Jako małe dziecko udał się na klasową wycieczkę
do Wielkiego Miasta. Początkowo wspaniałe doświadczenie. Niestety, w wolnym
czasie, podeszła nieuczciwa kobieta, która poprosiła o „pieniążka”. Dziecko
miało tylko jeden banknot, ofiarowany przez rodziców na całą wycieczkę. Kobieta
powiedziała, żeby go dać, to troszeczkę weźmie i resztę zwróci. Dziecko w swej
czystej ufności tak właśnie uczyniło. Ale potem ujrzało jedynie... pustą dłoń z
wytłumaczeniem: „O, zobacz, wszystko zniknęło”; następnie zniknęła także
oszustka. W dziecięcym umyśle nastąpiło bolesne skojarzenie tego Wielkiego
Miasta z Wielkim Złem, od którego trzeba jak najdalej uciekać. Na szczęście z
pomocą mądrych wyjaśnień i łaski nadprzyrodzonej dokonał się proces
uzdrowienia. Wielkie Miasto na nowo, zgodnie z obiektywną prawdą,
stało się synonimem zachwycającego Piękna i wielu źródeł Dobra.
W uczuciowym świecie człowieka ogromne znaczenie
odgrywa prawo skojarzeń i uogólnień. W tej perspektywie bardziej zrozumiały
staje się mechanizm zranienia. W zranieniu, doświadczone zło zostaje skojarzone
z konkretnym miejscem i osobą; dołączony jest także kod uogólnienia „zawsze tak
robi”, „tam wszędzie tak jest”. Tym miejscem może być pewna zewnętrzna
przestrzeń, część ciała lub charakterystyczny świat przeżyć.
Jak to praktycznie funkcjonuje? Jeśli ktoś
zostanie gdzieś pobity, to „całe miejsce” (ulica, miasto, kraj) staje się
symbolem niebezpieczeństwa, gdzie lepiej już nigdy nie wracać. Jeśli ktoś
stanie się ofiarą gwałtu, nawet zbliżenie się męża lub żony do intymnych miejsc
może powodować paniczną traumę i przywoływać koszmarne wspomnienie. Jeśli słowa
„kocham cię” zostaną cynicznie wyśmiane, wówczas może zrodzić się
trwała blokada na takie wyznanie, aby po raz kolejny nie usłyszeć szyderczego
śmiechu.
Ale niestety, zgoda na trwanie zranienia,
oznacza założenie kajdan przerażającej niewoli. Pomimo powierzchownego
zapomnienia, w głębi będzie trwał lęk przed powrotem „zmory przeszłości”.

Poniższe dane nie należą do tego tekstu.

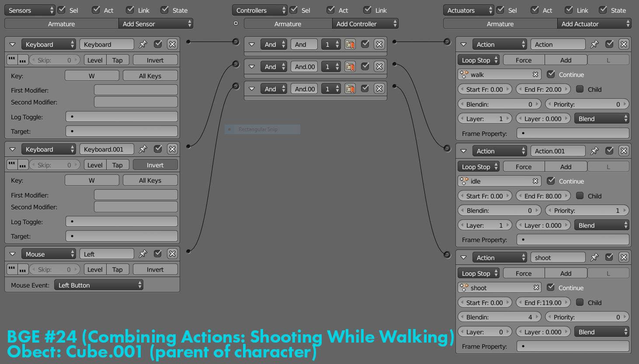
Task: Click the shoot actuator name field
Action: point(558,257)
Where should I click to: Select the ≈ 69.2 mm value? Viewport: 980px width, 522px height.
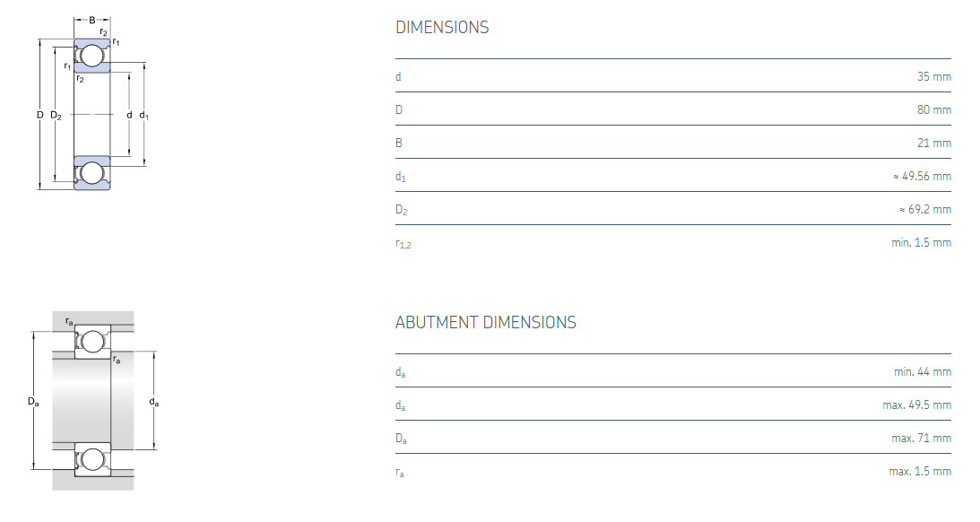click(924, 210)
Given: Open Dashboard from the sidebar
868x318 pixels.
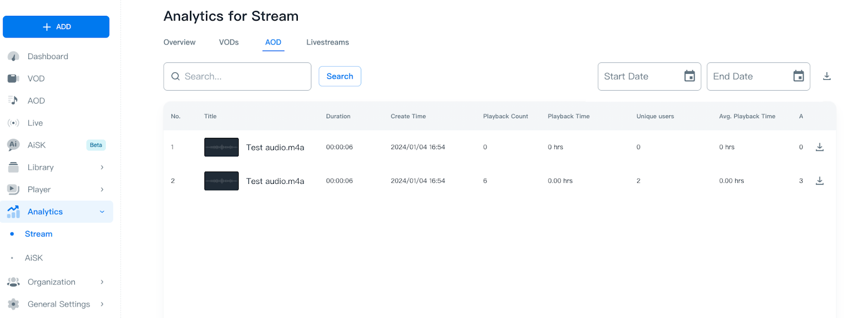Looking at the screenshot, I should click(x=48, y=56).
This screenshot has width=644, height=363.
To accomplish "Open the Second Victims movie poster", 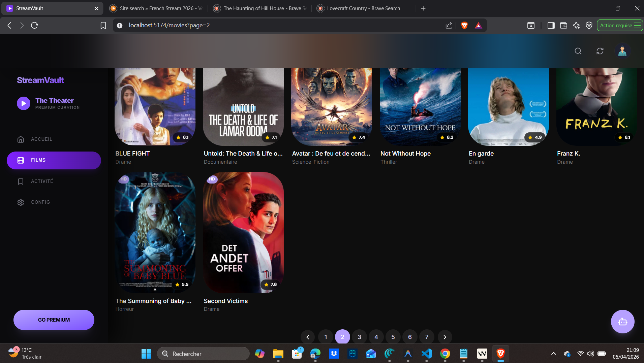I will pyautogui.click(x=243, y=232).
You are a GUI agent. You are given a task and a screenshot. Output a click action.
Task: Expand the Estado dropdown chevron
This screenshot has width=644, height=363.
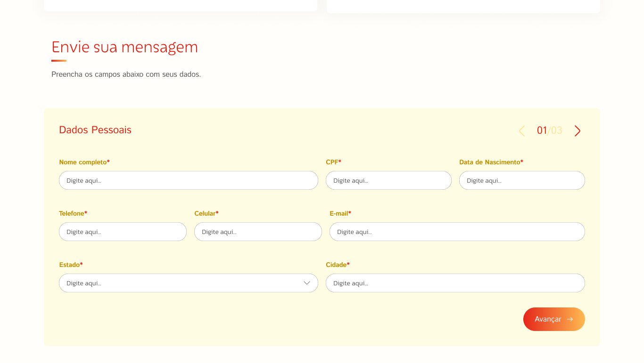click(307, 283)
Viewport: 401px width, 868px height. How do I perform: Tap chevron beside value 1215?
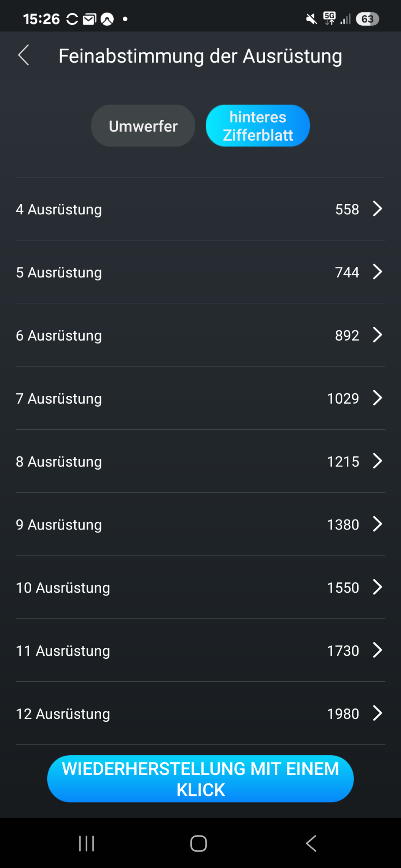(377, 461)
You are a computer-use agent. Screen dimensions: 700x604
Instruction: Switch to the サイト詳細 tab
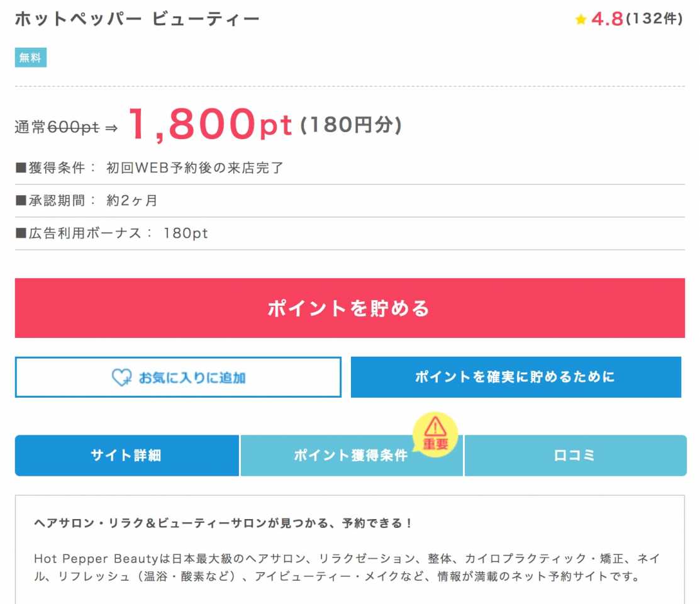click(127, 456)
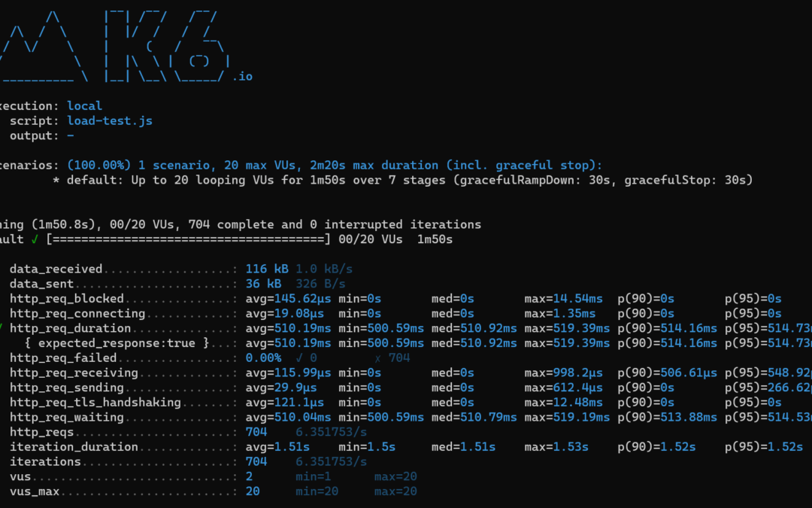Select the iteration_duration metric label
The width and height of the screenshot is (812, 508).
coord(74,447)
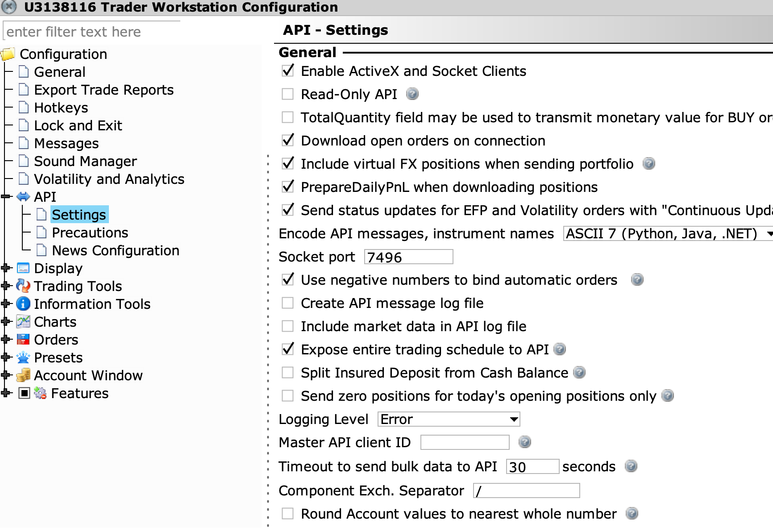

Zarazem często obiektywnie dobre miejsce, niesłusznie zostaje
wyłączone ze świata pięknych przeżyć. Pomimo epizodu wielkiego zła,
Wielkie Miasto jest dobre; intymna relacja sama w sobie jest czymś cudownym;
„kocham Cię” jest pięknym wyznaniem.
Dlatego w przypadku wszelakich zranień warto
wejść na drogę uzdrowienia. Istota uzdrowienia polega m.in. na przeformułowaniu
złego skojarzenia w dobre skojarzenie. Chodzi o to, żeby dane miejsce na nowo
połączyło się „w głębi” z pozytywnym doświadczeniem. Jak to zrobić? Jest
tylko jedna zasadnicza możliwość. Trzeba na nowo fizycznie lub w wyobraźni
wrócić do danego miejsca. Następnie niezbędne jest otwarcie się na dobry
strumień myśli i uczuć, który niejako „przebije”, przezwycięży dawne zło. W
rezultacie zaistnieje nowe, dobre skojarzenie. „Skojarzenie” oznacza tu
całokształt przeżyć emocjonalno-duchowych.
W procesie uzdrowienia bardzo ważna jest
cierpliwość. Jednocześnie to „przeformułowanie” tak naprawdę w pełni i głęboko
może dokonać się jedynie mocą obecności Jezusa. W Ewangelii warto zwrócić uwagę
na epizod, który dobrze ilustruje ten proces(Por. Mk 4, 35-41). Otóż uczniowie
znajdowali się w łodzi na Jeziorze Galilejskim, gdy raptem rozpętała
się gwałtowna burza. Jezioro, samo w sobie piękne i dostarczające
ryb, zamieniło się w śmiertelnie groźnego wroga. Na szczęście
uczniowie pobiegli do Jezusa z gorącym błaganiem: „Nauczycielu, nic Cię to nie
obchodzi, że giniemy?”. W odpowiedzi Jezus, wcześniej pozornie
nieobecny, rzekł do jeziora: „Milcz, ucisz się” i „nastała głęboka
cisza”.
Rzecz niezwykła. Dokładnie to samo
jezioro, wcześniej wyzwalające przerażający lęk, obecnie stało się bezpiecznym
miejscem, które emanuje kojącą ciszą. Jezus dokonał swoistego uzdrowienia w
związku z jeziorem; wyeliminował moce zła i wprowadził na nowo świat dobra.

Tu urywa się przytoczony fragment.